Asparagus also have beta-carotenes, which have antioxidant properties and protect against some cancers —lung, mouth, and stomach — and inhibits the growth of cancer cells. They also prevent heart disease and strengthen the immune system.

This vegetable is also rich in vitamins A and C. And there’s more. Thiamine protects the nervous system; niacin regulates metabolic, circulatory and muscular activities; and riboflavin, which combats stress. They also contain a high percentage of amino acids: among them are glutaminic acid and cysteine. Together these form a powerful antioxidant, glutathione, which helps reduce free radical damage and reinforces vitamins E and C.

18. White Rice

Rice is one of the main accompaniments in the preparation of many recipes. It’s usually served with meat, chicken or fish and it has many health benefits. Although brown rice is better nutritionally, white rice can still offer some health benefits.

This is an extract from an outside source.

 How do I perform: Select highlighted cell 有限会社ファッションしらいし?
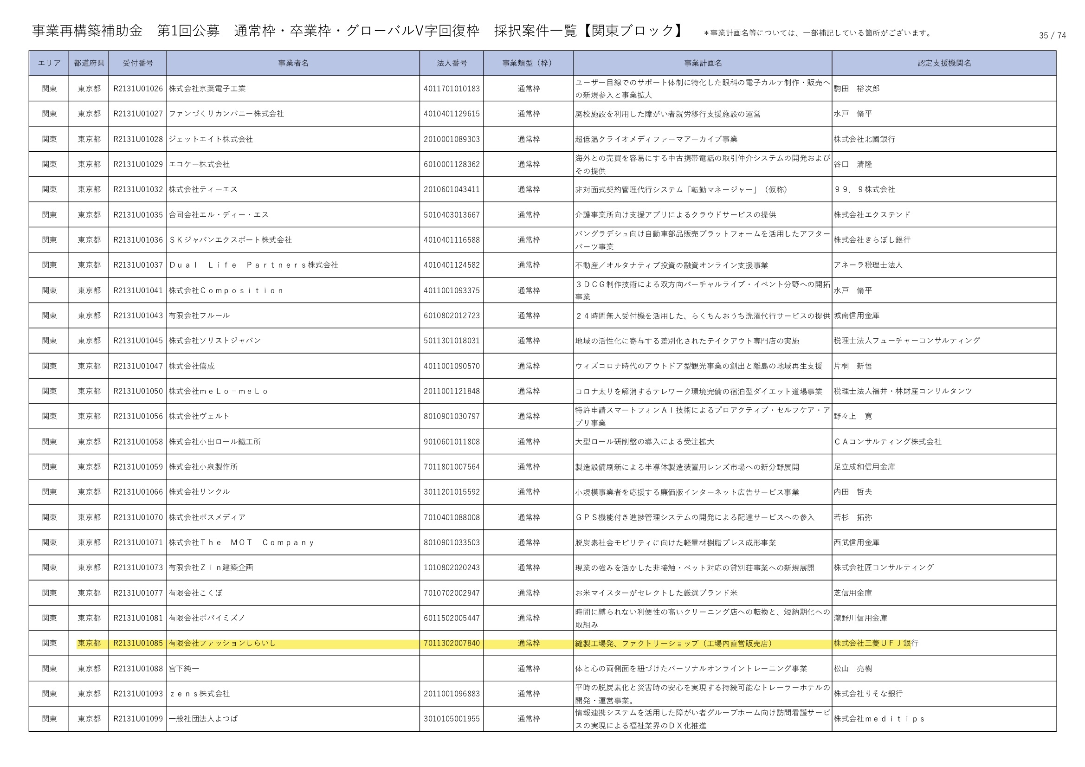point(222,643)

It is an excellent source of energy. Rice is a cereal that is composed of starches which makes it a powerful source of energy with low levels of fat. It is recommended for people who have high physical activity.

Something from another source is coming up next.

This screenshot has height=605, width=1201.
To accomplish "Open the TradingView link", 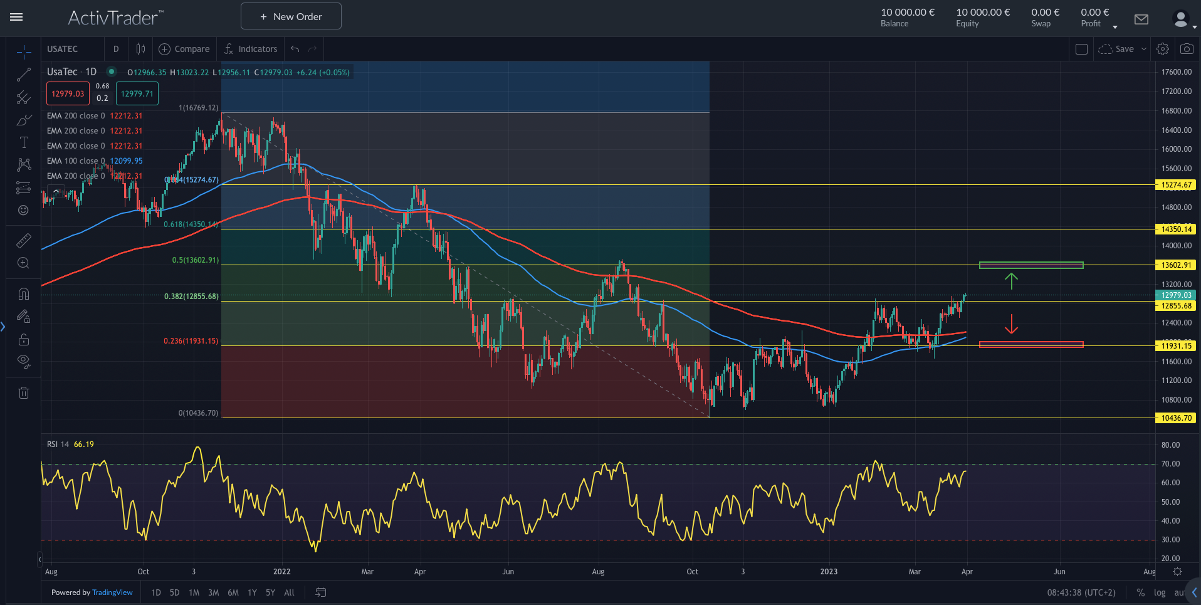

It is rich in nutrients. A serving of rice provides B vitamins, which are necessary for the proper functioning of our body.

It has high iron content and provides high levels of water. Due to its high iron concentration, rice consumption is a good option for pregnant women, as it will help prevent diseases such as anemia. Because it is a grain that absorbs water during cooking, rice provides good hydration to the body.

19. White Tea

White tea is not strictly white! It is a pale-yellow color, but it has made it onto this list because it has so many benefits that it would be a shame not to flag it up. White tea is minimally processed, retaining many health advantages over other teas. It is harvested very early, when tea buds still have their white hairs, and that is where its name originates.

White tea is rich in antioxidants, micronutrients and polyphenols. These substances are beneficial for our bodies, as they help strengthen the immune system and prevent cardiovascular diseases.

Research published in Nutrition and Metabolism proves that white tea, being less processed, inhibits the creation of fat cells and helps burn fat.

It also lowers cholesterol levels, is good for fighting dental plaque and preventing tooth decay. Finally, it contains catechins, which, in addition to reducing cortisol, are antioxidant and anti-inflammatory.

White tea often contains lower caffeine than other teas, but if you are concerned about your caffeine intake, you should check out the brand you buy as caffeine levels in white tea can vary.

20. Yogurt

Yogurt is one of the best sources of calcium, known for its bone-strengthening properties. In addition, this white food contains a high amount of protein and is rich in potassium, which helps maintain blood pressure. 

Yogurt is also rich in probiotics, beneficial bacteria that strengthen the immune system and are very important for maintaining a healthy digestive system. Probiotics are especially useful in restoring balance in gut health after illness, or after taking antibiotics. 

A Harvard School of Public Health study claims that long-term consumption of plain, unsweetened yogurt helps with weight loss.

Many yogurt products contain added sugars. To obtain the best benefit it is best eaten plain, or with a healthy addition, such as fruit, spice or even some nuts to add flavor.